Normalizing Audio in Premiere Pro and Audition

Normalizing Region A will produce a different result from normalizing region B

Jan Ozer

Typically, you normalize audio volume so your entire production will have similar levels and your viewers won’t have to adjust the volume from scene to scene. Technically, however, normalization increases the amplitude of the audio to a target level, usually 100%, which is maximum volume available without distortion.

What’s critical to realize is that normalization affects the entire file equally. So if you have a file (or region in a file) with loud segments, but also with low segments, normalizing the entire file will probably not increase the volume of the low points.
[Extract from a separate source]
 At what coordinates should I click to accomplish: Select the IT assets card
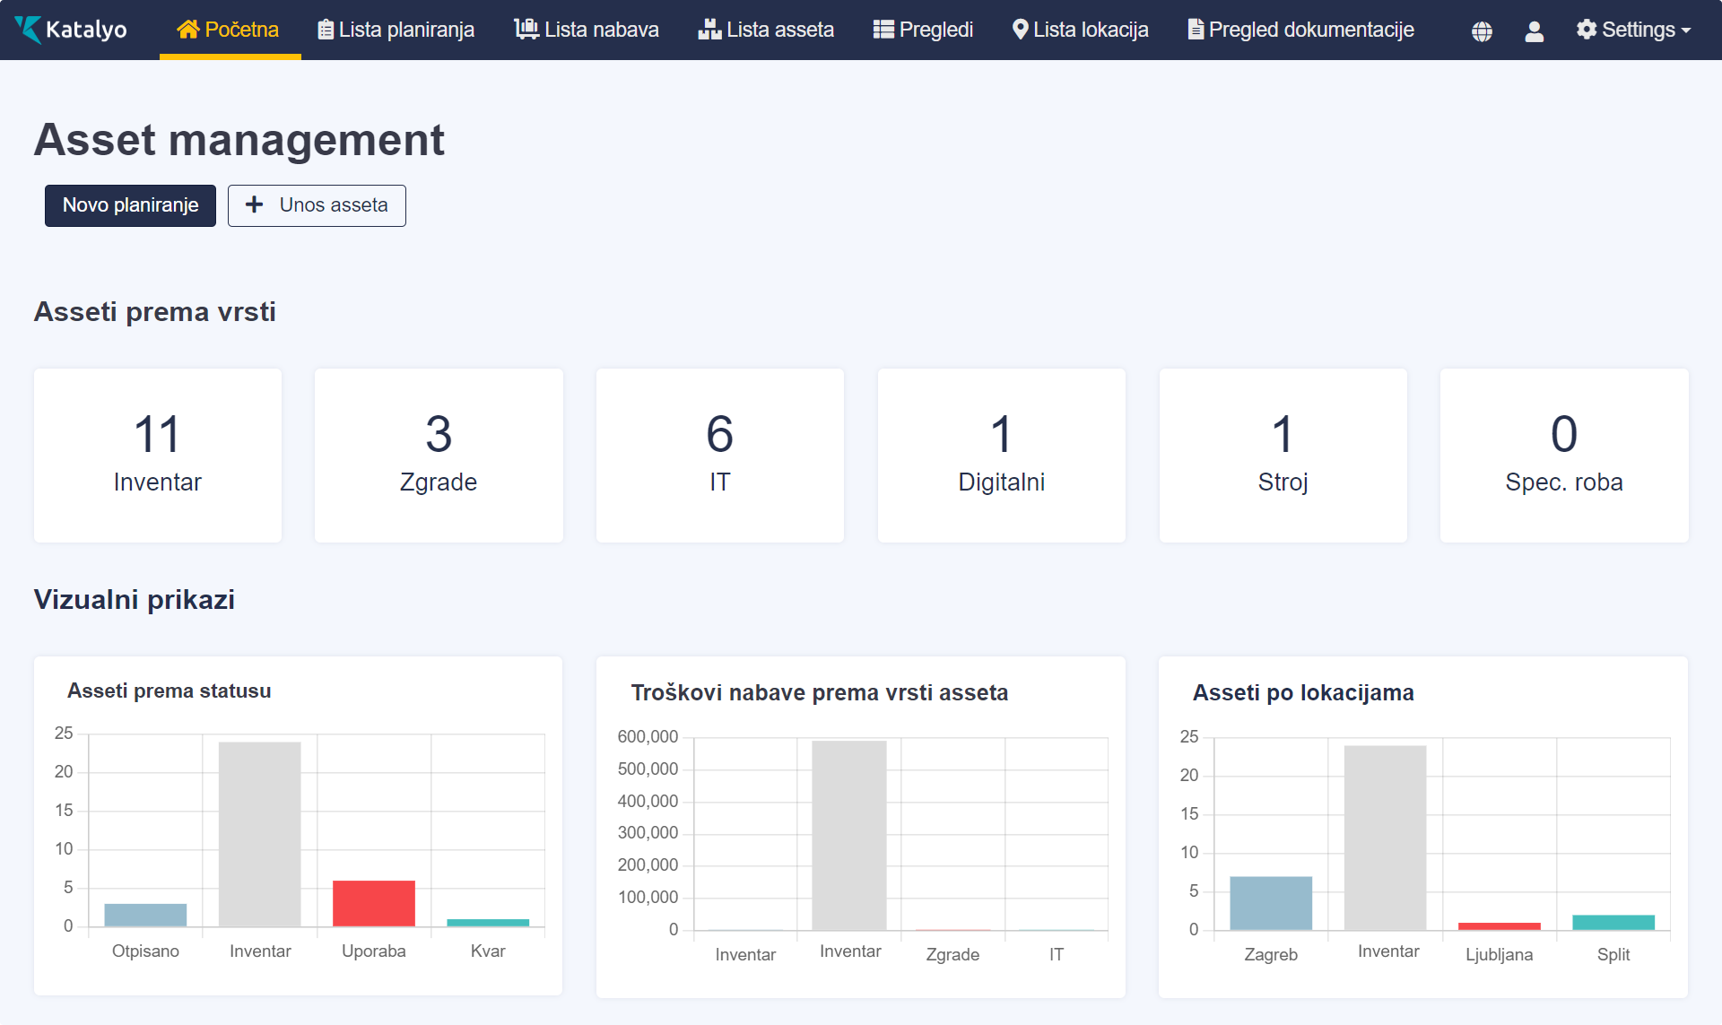(719, 456)
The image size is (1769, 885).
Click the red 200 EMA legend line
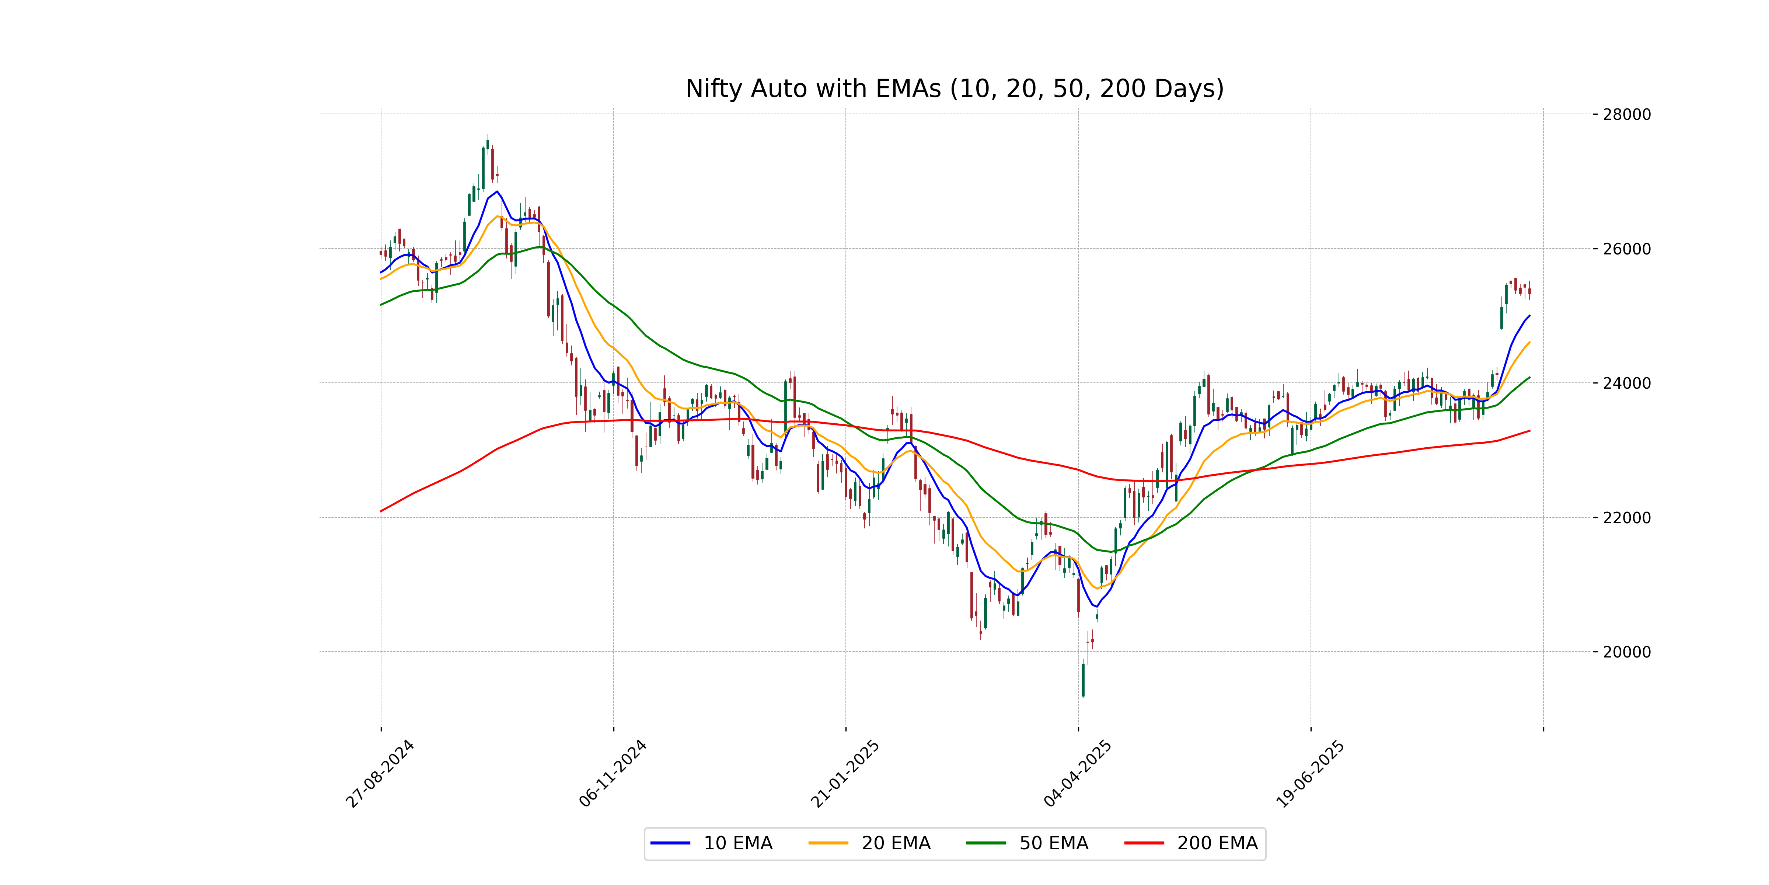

Consider the two regions defined in Figure above. Region A has consistently low volume, while Region B has both high and low points. If you normalized Region A, you would increase the volume of the low points to much higher levels. However, if you normalized Region B, Audition might even reduce the volume a bit, making the low-volume portions even harder to hear.

If Figure above was a piece that was supposed to have high and low regions (say, the 1812 Overture), normalizing Region B, or even the entire song, would produce the desired result—a piece rendered at maximum volume with the desired highs and lows without distortion. In this case, you could safely use Premiere Pro’s Normalization tool, accessed by right-clicking the Audio clip and choosing Clip Gain from the pop-up menu that appears, and then clicking the Normalize button.

On the other hand, if Figure above was a song (or wedding ceremony) with loud applause at the end, normalizing the entire file wouldn’t increase the volume in the lower regions, which might be the bride or groom softly stating their vows. In these instances, normalize in Audition to target specific portions of your audio clip.

Need to Normalize Multiple Files?

If you have multiple files to normalize, load them into Audition, select the files in the Files panel, right-click, and choose Edit Group Waveform Normalize from the pop-up menu that appears. Audition will analyze the files and normalize their respective volumes.

Working Through a Long Audio File?

When working through a long audio file (say 2 minutes or more), you might find it helpful to use markers to break the file into regions and then edit them individually. To set a marker, move the current-time indicator to the target location, right-click, and choose Add to Marker List. You can divide the regions by duration, or use natural breaks like songs or scenes.